-- Assigned task --
Below are the records; copy each line in which "computer" can be found.
+---+
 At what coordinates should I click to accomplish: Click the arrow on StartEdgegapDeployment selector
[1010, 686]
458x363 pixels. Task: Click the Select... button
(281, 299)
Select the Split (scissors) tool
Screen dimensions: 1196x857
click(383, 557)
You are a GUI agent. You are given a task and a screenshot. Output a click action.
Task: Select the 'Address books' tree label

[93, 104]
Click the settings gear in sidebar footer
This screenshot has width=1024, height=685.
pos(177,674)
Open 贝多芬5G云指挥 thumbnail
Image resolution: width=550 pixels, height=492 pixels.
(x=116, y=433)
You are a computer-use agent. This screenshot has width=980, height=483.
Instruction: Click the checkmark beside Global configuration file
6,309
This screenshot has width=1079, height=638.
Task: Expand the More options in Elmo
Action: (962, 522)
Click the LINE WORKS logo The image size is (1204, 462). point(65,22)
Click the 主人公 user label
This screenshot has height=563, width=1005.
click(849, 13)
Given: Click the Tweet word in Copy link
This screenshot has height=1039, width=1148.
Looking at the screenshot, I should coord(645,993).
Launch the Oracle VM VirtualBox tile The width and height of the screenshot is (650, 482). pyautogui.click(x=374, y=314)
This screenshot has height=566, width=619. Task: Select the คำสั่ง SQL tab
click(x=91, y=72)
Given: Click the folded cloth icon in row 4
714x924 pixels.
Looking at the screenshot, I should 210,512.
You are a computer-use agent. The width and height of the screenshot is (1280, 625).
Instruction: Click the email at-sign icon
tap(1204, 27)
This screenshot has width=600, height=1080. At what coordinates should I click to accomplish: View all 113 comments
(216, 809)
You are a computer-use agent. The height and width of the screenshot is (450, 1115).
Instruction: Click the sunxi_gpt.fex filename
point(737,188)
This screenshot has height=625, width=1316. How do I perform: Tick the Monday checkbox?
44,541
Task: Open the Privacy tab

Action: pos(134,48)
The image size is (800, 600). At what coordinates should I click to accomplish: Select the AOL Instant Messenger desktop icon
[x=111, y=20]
+---+
-- Exercise answer --
You are a computer-use agent. This screenshot has width=980, height=483.
You are a computer-use agent. The width and height of the screenshot is (1280, 625).
You are a computer-use agent. The height and width of the screenshot is (450, 1115).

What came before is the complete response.